Saved entries
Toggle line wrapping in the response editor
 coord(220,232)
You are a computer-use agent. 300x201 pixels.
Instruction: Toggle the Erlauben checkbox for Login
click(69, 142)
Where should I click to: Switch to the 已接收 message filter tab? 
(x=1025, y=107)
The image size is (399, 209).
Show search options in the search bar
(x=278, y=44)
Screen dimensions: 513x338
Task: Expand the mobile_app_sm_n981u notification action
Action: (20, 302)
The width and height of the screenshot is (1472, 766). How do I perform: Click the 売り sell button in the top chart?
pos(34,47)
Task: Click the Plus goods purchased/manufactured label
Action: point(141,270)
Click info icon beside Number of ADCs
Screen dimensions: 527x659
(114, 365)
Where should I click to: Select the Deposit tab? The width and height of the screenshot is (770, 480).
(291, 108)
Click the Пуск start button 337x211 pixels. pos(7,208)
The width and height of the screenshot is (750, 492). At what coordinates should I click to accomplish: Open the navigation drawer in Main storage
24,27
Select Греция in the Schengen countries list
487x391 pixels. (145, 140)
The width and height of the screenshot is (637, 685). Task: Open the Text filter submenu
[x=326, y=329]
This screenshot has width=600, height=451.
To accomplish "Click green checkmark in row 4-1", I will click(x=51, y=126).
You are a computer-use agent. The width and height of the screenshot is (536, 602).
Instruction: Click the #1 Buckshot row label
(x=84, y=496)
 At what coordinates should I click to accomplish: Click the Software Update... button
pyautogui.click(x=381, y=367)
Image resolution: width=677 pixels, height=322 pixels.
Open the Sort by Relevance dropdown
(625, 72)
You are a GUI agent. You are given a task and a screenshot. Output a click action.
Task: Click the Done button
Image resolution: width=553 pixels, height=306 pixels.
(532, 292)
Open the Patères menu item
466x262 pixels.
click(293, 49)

● Task to complete
Once you find the line with "You are a computer-use agent. 300x201 pixels." above, print it and every line after it up to and including the line with "The image size is (399, 209).", exactly as written and nothing else.

● Answer for this exercise
You are a computer-use agent. 300x201 pixels.
Instruction: Toggle the Erlauben checkbox for Login
click(69, 142)
Where should I click to: Switch to the 已接收 message filter tab? 
(x=1025, y=107)
The image size is (399, 209).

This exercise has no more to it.